#### [To do]
Retype the whole listing that follows so that it matches the original exactly.

#### [Data shown]
◇ ◇ ◇ ◇ ◇ ◇ ◇

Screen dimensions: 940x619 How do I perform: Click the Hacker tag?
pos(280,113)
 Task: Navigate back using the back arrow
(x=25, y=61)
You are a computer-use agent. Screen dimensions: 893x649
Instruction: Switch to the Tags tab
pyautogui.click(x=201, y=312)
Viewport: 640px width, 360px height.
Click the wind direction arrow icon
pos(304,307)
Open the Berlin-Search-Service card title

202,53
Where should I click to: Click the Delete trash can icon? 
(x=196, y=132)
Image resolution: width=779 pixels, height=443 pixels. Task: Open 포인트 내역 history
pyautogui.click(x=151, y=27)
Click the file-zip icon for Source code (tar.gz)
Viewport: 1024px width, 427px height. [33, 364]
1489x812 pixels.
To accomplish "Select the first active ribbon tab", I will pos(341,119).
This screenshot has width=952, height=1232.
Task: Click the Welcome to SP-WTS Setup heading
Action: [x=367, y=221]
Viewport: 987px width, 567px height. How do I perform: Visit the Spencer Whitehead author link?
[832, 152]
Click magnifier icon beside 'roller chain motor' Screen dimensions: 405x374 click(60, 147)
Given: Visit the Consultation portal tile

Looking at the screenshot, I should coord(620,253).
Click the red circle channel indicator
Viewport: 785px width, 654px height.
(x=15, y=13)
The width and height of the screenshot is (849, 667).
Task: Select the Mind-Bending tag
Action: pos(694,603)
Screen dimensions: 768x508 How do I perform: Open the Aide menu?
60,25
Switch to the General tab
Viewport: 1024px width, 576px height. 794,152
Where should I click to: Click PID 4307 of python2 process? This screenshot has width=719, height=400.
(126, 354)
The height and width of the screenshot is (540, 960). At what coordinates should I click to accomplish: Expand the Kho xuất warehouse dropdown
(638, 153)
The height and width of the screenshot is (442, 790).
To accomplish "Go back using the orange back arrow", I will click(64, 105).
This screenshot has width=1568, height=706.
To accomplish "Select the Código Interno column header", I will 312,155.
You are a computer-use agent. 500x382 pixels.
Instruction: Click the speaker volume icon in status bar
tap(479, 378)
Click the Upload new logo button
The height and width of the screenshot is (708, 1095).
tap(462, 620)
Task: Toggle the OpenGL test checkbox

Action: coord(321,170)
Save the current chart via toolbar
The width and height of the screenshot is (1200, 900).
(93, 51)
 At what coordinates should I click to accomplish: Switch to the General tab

◇ ◇ ◇ ◇ ◇ ◇ ◇

#### [Worked solution]
Screen dimensions: 940x619 How do I perform: Click the Hacker tag?
pos(280,113)
 Task: Navigate back using the back arrow
(x=25, y=61)
You are a computer-use agent. Screen dimensions: 893x649
Instruction: Switch to the Tags tab
pyautogui.click(x=201, y=312)
Viewport: 640px width, 360px height.
Click the wind direction arrow icon
pos(304,307)
Open the Berlin-Search-Service card title

202,53
Where should I click to: Click the Delete trash can icon? 
(x=196, y=132)
Image resolution: width=779 pixels, height=443 pixels. Task: Open 포인트 내역 history
pyautogui.click(x=151, y=27)
Click the file-zip icon for Source code (tar.gz)
Viewport: 1024px width, 427px height. [33, 364]
1489x812 pixels.
To accomplish "Select the first active ribbon tab", I will pos(341,119).
This screenshot has width=952, height=1232.
Task: Click the Welcome to SP-WTS Setup heading
Action: [x=367, y=221]
Viewport: 987px width, 567px height. How do I perform: Visit the Spencer Whitehead author link?
[832, 152]
Click magnifier icon beside 'roller chain motor' Screen dimensions: 405x374 click(60, 147)
Given: Visit the Consultation portal tile

Looking at the screenshot, I should coord(620,253).
Click the red circle channel indicator
Viewport: 785px width, 654px height.
(x=15, y=13)
The width and height of the screenshot is (849, 667).
Task: Select the Mind-Bending tag
Action: pos(694,603)
Screen dimensions: 768x508 How do I perform: Open the Aide menu?
60,25
Switch to the General tab
Viewport: 1024px width, 576px height. 794,152
Where should I click to: Click PID 4307 of python2 process? This screenshot has width=719, height=400.
(126, 354)
The height and width of the screenshot is (540, 960). At what coordinates should I click to accomplish: Expand the Kho xuất warehouse dropdown
(638, 153)
The height and width of the screenshot is (442, 790).
To accomplish "Go back using the orange back arrow", I will click(64, 105).
This screenshot has width=1568, height=706.
To accomplish "Select the Código Interno column header", I will 312,155.
You are a computer-use agent. 500x382 pixels.
Instruction: Click the speaker volume icon in status bar
tap(479, 378)
Click the Upload new logo button
The height and width of the screenshot is (708, 1095).
tap(462, 620)
Task: Toggle the OpenGL test checkbox

Action: coord(321,170)
Save the current chart via toolbar
The width and height of the screenshot is (1200, 900).
(93, 51)
 At what coordinates should I click to accomplish: Switch to the General tab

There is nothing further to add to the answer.